__GIVEN ENTRIES__

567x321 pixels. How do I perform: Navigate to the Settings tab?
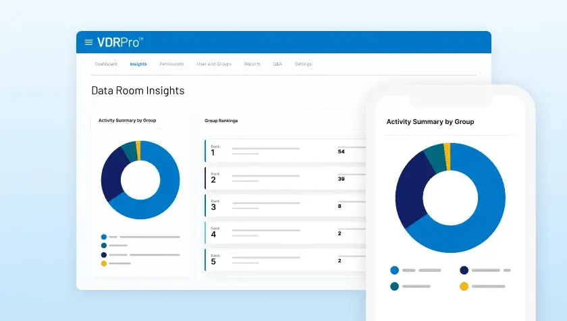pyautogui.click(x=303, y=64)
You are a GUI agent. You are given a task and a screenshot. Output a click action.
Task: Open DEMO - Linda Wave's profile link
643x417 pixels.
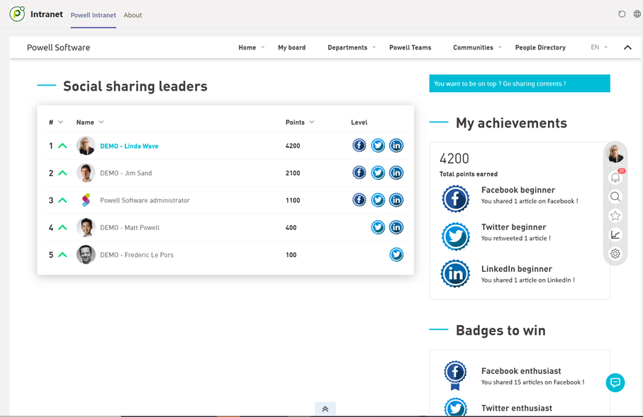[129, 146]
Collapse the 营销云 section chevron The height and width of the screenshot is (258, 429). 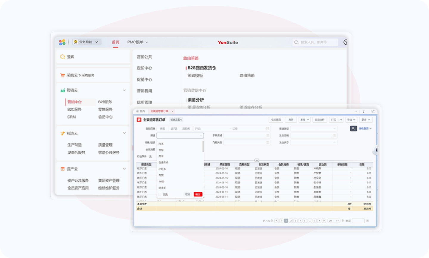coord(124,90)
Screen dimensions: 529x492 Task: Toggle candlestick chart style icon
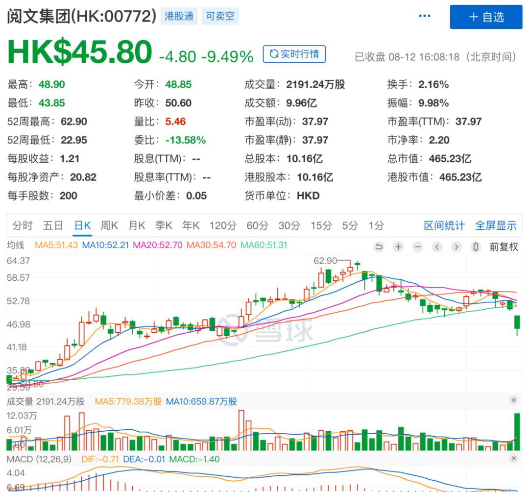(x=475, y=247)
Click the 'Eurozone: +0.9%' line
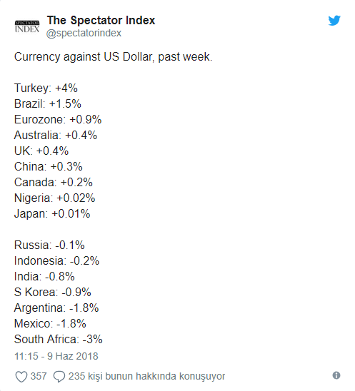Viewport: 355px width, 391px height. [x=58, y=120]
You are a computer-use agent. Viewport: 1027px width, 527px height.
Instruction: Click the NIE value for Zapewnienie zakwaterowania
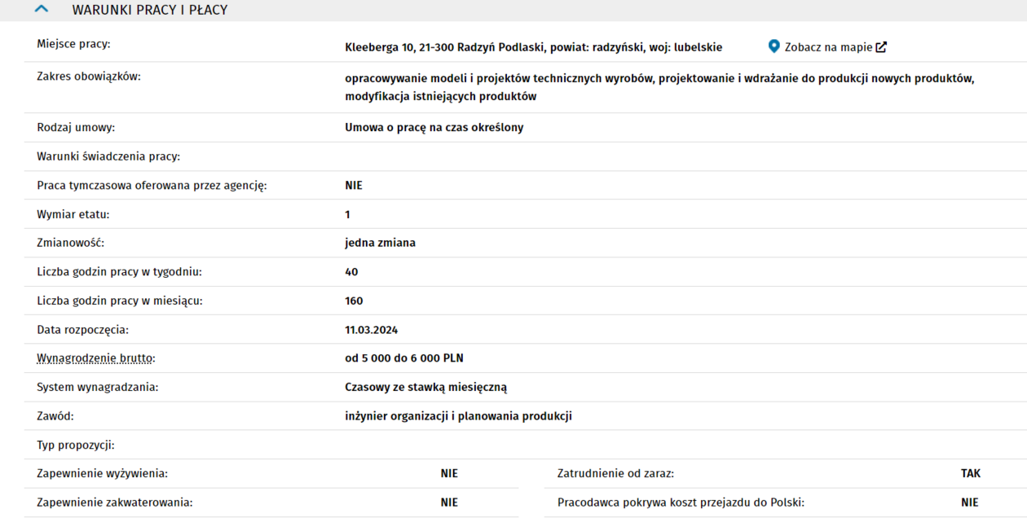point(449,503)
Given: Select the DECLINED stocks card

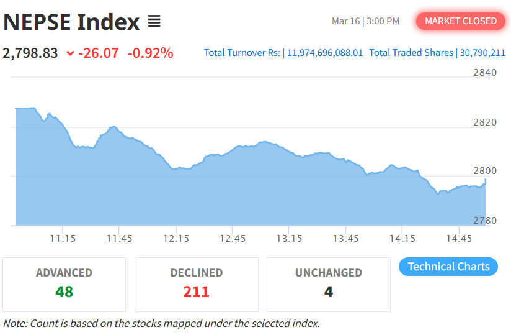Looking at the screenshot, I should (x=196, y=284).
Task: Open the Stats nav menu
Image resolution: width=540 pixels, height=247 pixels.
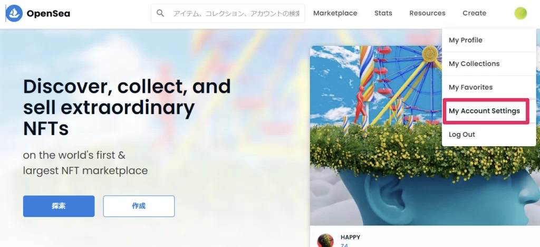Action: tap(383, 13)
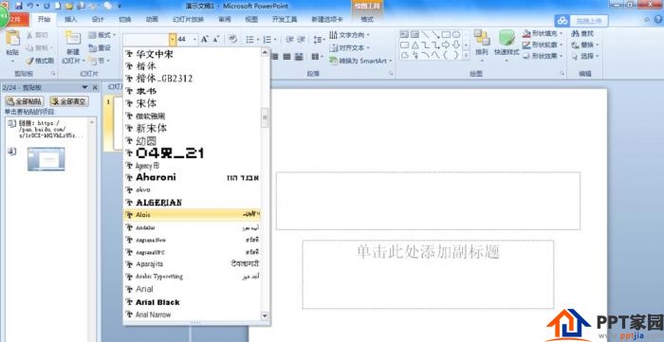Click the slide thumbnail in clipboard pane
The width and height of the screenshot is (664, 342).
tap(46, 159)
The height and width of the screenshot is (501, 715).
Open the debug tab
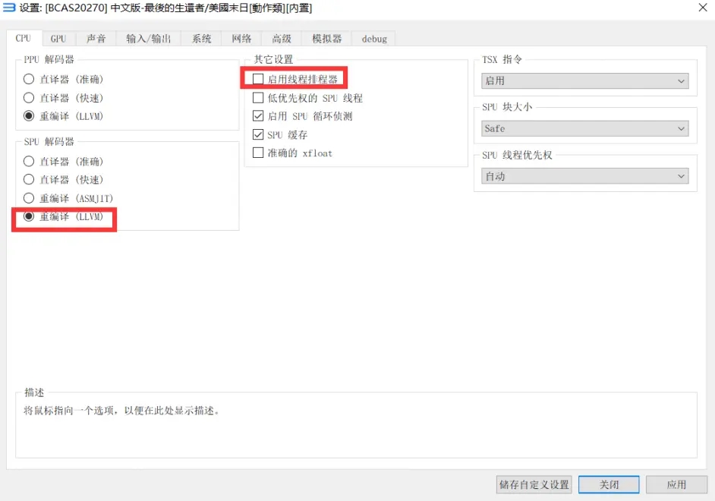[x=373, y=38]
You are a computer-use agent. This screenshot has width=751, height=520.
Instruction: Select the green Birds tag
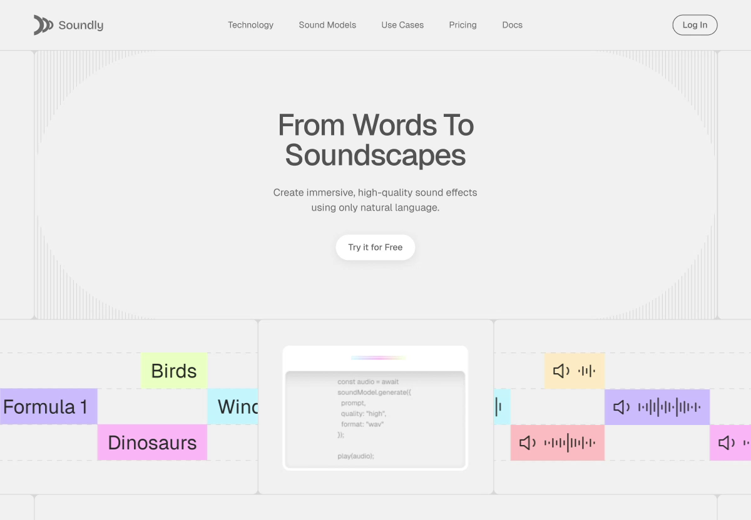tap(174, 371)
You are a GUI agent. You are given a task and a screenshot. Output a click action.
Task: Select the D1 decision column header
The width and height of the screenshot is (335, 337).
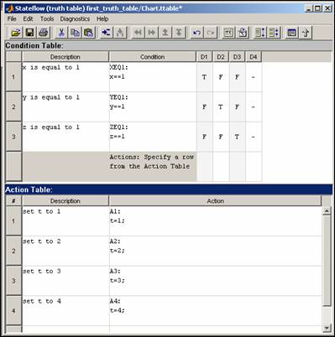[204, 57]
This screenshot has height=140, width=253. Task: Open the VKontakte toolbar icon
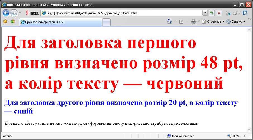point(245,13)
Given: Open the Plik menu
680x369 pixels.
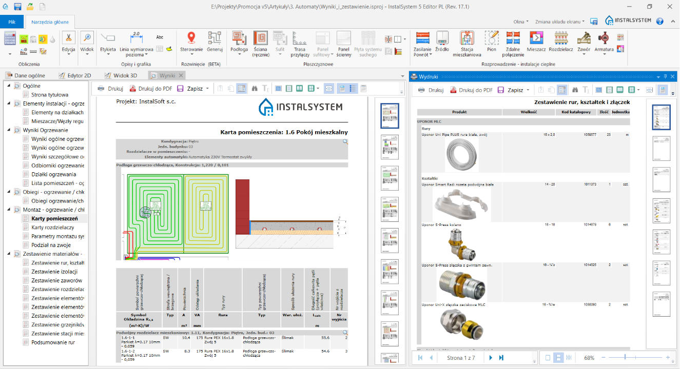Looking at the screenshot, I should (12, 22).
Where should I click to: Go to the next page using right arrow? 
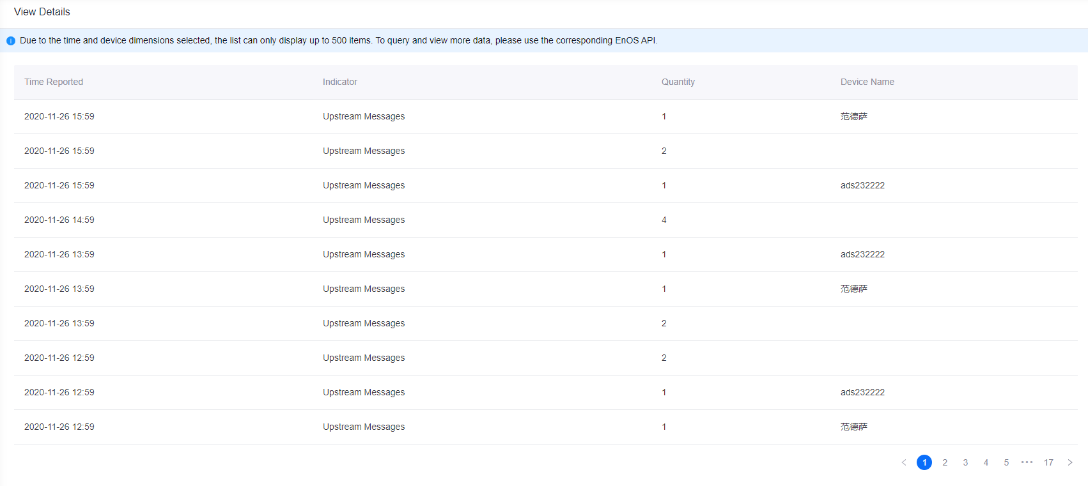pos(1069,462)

__WHAT YOU HAVE TO DO__
Take only the line containing "Given: Open the Plik menu" and every line after it to the end of the entries, and copy them exactly, pictures excluded.

__RESPONSE TO THE EXERCISE__
Given: Open the Plik menu
680x369 pixels.
Looking at the screenshot, I should (12, 22).
Where should I click to: Go to the next page using right arrow? 
pos(1069,462)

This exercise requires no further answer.